Word Count Input - aerospike-community/aerospike-hadoop GitHub Wiki
In this example, we read test:words
data from Aerospike, do a word
count on the data and write the output to HDFS
in /tmp/output
.
test:words
data is organized by Primary Key = path:linenum
where in
our example path is /home/hdclient/tmp/input
. In our example, each
line is contained in bin1
. A line is read and tokenized into words
before doing the word count.
Source code:
~/aerospike-hadoop/examples/word_count_input/src/main/java/com/aerospike/hadoop/examples/wordcountinput/WordCountInput.java
Steps to run the example:
hdclient@ztg-client:~/aerospike-hadoop$ cd ~
hdclient@ztg-client:~$ cd aerospike-hadoop/
hdclient@ztg-client:~/aerospike-hadoop$ hadoop jar ./examples/word_count_input/build/libs/word_count_input.jar -D aerospike.input.namespace=test -D aerospike.input.setname=words -D aerospike.input.operation=scan /tmp/output
15/06/29 14:27:08 INFO wordcountinput.WordCountInput: run starting
. . .
. . .
15/06/29 14:27:14 INFO wordcountinput.WordCountInput: finished
hdclient@ztg-client:~/aerospike-hadoop$ hdfs dfs -ls /tmp/output
Found 2 items
-rw-r--r-- 3 hdclient supergroup 0 2015-06-29 14:27 /tmp/output/_SUCCESS
-rw-r--r-- 3 hdclient supergroup 52510 2015-06-29 14:27 /tmp/output/part-00000
hdclient@ztg-client:~/aerospike-hadoop$ hdfs dfs -cat /tmp/output/part-00000
( 4080
. . .
. . .
writes_master 2040
writes_reply 2040
zombie 2040
{bar} 340
{test} 340

*How to complete this task*: Please reproduce the word count wiki page above in full, keeping every line and character unchanged.

*Data section*:
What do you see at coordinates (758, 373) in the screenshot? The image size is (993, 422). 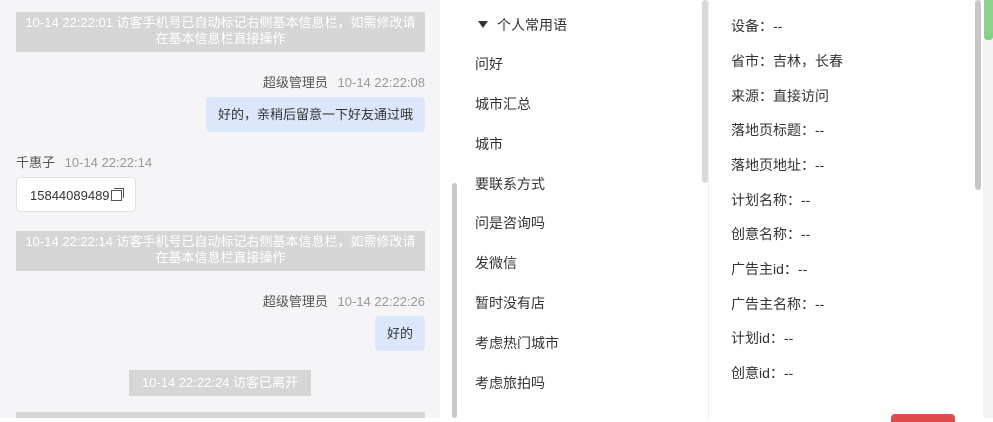 I see `info-label: 创意id：` at bounding box center [758, 373].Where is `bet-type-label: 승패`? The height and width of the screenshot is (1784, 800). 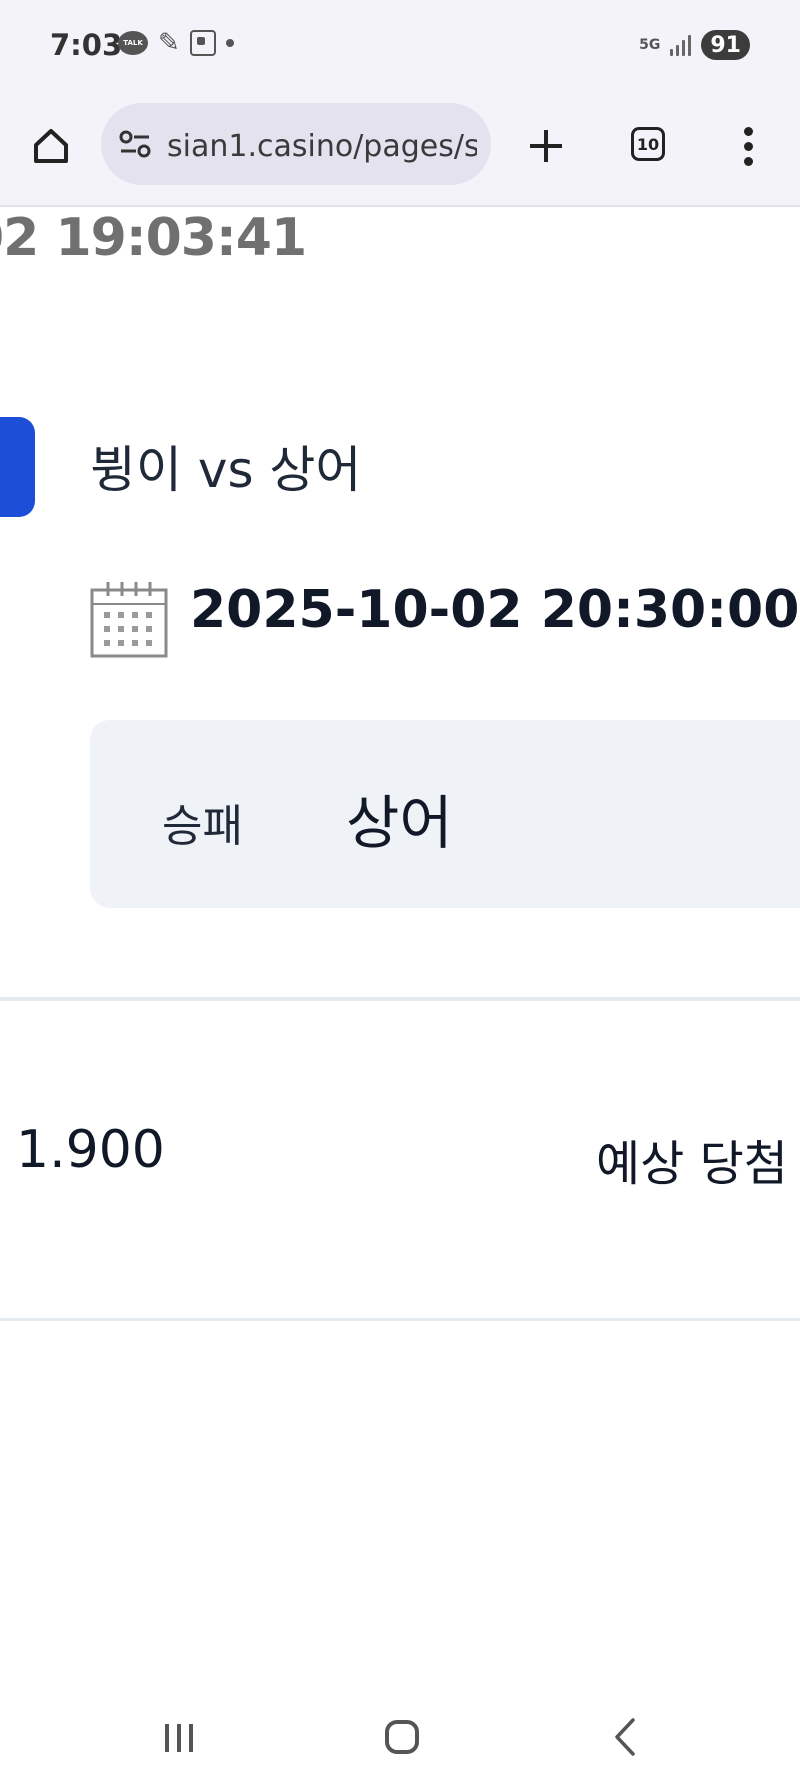 bet-type-label: 승패 is located at coordinates (202, 826).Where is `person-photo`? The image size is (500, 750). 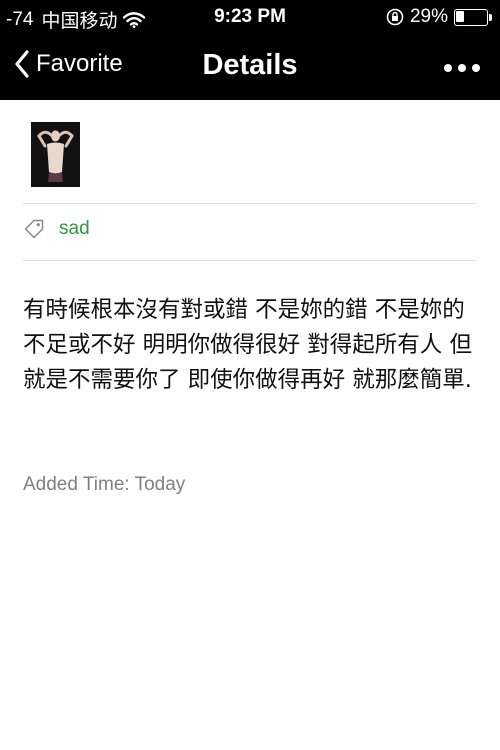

*Worked solution*:
Word Count Input - aerospike-community/aerospike-hadoop GitHub Wiki
In this example, we read test:words
data from Aerospike, do a word
count on the data and write the output to HDFS
in /tmp/output
.
test:words
data is organized by Primary Key = path:linenum
where in
our example path is /home/hdclient/tmp/input
. In our example, each
line is contained in bin1
. A line is read and tokenized into words
before doing the word count.
Source code:
~/aerospike-hadoop/examples/word_count_input/src/main/java/com/aerospike/hadoop/examples/wordcountinput/WordCountInput.java
Steps to run the example:
hdclient@ztg-client:~/aerospike-hadoop$ cd ~
hdclient@ztg-client:~$ cd aerospike-hadoop/
hdclient@ztg-client:~/aerospike-hadoop$ hadoop jar ./examples/word_count_input/build/libs/word_count_input.jar -D aerospike.input.namespace=test -D aerospike.input.setname=words -D aerospike.input.operation=scan /tmp/output
15/06/29 14:27:08 INFO wordcountinput.WordCountInput: run starting
. . .
. . .
15/06/29 14:27:14 INFO wordcountinput.WordCountInput: finished
hdclient@ztg-client:~/aerospike-hadoop$ hdfs dfs -ls /tmp/output
Found 2 items
-rw-r--r-- 3 hdclient supergroup 0 2015-06-29 14:27 /tmp/output/_SUCCESS
-rw-r--r-- 3 hdclient supergroup 52510 2015-06-29 14:27 /tmp/output/part-00000
hdclient@ztg-client:~/aerospike-hadoop$ hdfs dfs -cat /tmp/output/part-00000
( 4080
. . .
. . .
writes_master 2040
writes_reply 2040
zombie 2040
{bar} 340
{test} 340